I've heard jetting landscape drains can be difficult. I'm almost positive putting my 3/8" warthog in the brittle drains will destroy the pipe. What about 1/4" hose and warthog? They'd be straight runs for the most part. Customer wants to line them but first I have to get the roots out.


----------



## Cuda (Mar 16, 2009)

Size and material please. Also is there y or t fittings.


----------



## sierra2000 (Sep 19, 2011)

There are some tees and wyes. They're all 3". I'm not sure what you call it, almost like that corrugated stuff.


----------



## Leach713 (Nov 1, 2013)

HDPE pipe


----------



## Cuda (Mar 16, 2009)

HDPE can be the cheapest pipe with a white outside cover with a black inside color to the thickest sewer pipe. If it is a pipe installation done by landscapers the quickest route to success is flow the build up of dirt out the system with gpm and then concentrate on the sticking points of the pipe where roots or a belly may be. Outside drains that follow no code are hard to do but can be done with a camera and thought, you just need to be paid for the effort to do it. And a dig may be needed to fix the real issue. The 1/4" jetter line in a 3-4" pipe can help but also go against you by doubling back, a larger hose and nozzle will stay pointed downstream but may not make a T . If you make a T bend you have strong possibilities that it will get stuck and you will spend hours getting it back. More info more info?


----------



## sierra2000 (Sep 19, 2011)

It is the HDPE, white outside and black inside. I'll concentrate on the straight runs only. I lined one run yesterday and cleaned it with my 3/8" warthog but it did some visible damage so I'm hesitant to go back in with it.


----------



## Cuda (Mar 16, 2009)

That pipe should jet out without damage it is stronger than the corrugated black stuff. Do you have a flusher nozzle to try?


----------



## sierra2000 (Sep 19, 2011)

Sorry, I got that wrong. The homeowner bought a new length to extend the piece that broke off in his ivy bushes after I tried snaking and jetting it. The new piece was the white and black stuff, the old one was all black. Really thin and brittle material.
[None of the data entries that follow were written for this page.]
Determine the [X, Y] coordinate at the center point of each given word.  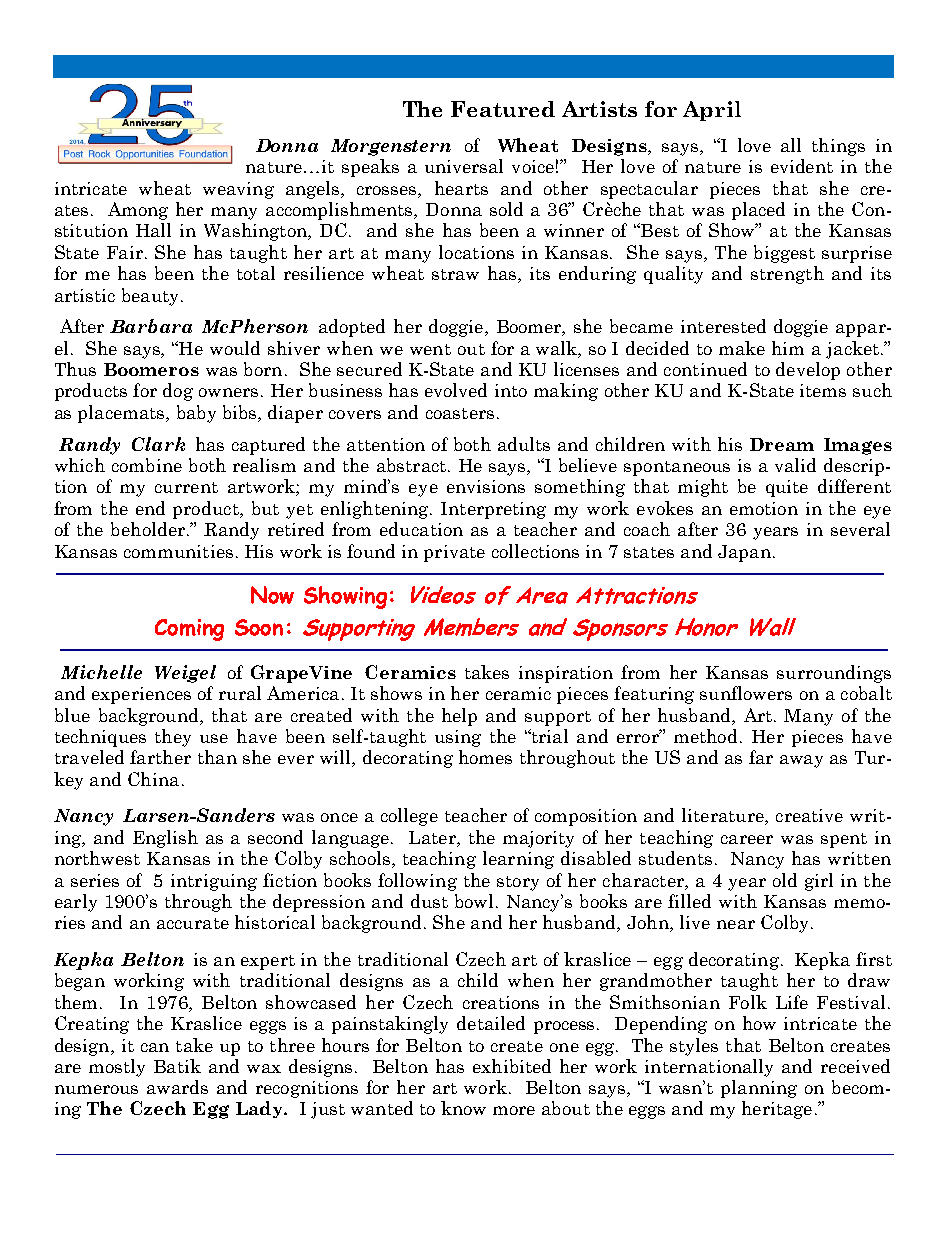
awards [177, 1087]
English [165, 839]
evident [802, 166]
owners [228, 392]
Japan [744, 553]
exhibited [512, 1066]
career [747, 839]
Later [433, 837]
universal [464, 166]
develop [808, 371]
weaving [238, 190]
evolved [456, 390]
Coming [189, 630]
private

The section that I lined was a straight shot and accessible from the front yard ivy bushes. Roots about 15' in. I jetted it with the warthog 3/8" and got some roots out but some remained. I hit it two more times at only 2500 psi but couldn't get the last stringers. I took a section of 2" ABS and shoved it in the area drain and was able to scrape off some of the roots out but not all of it. The pipe was all cracked up after the jetting but still holding its shape so I and the homeowner agreed we'll line right over that one. The rest won't be that accessible so I'm thinking on trying a 1/4" warthog and hose for the tight turns or would that destroy the pipe too, seeing that I can't crank the pressure up too high? I don't have 1/4" hose and nozzles right now, everything I do is 4" or 6" so I'd have to buy it and don't want to spend the money on something that won't do what I need it to do on this job.


----------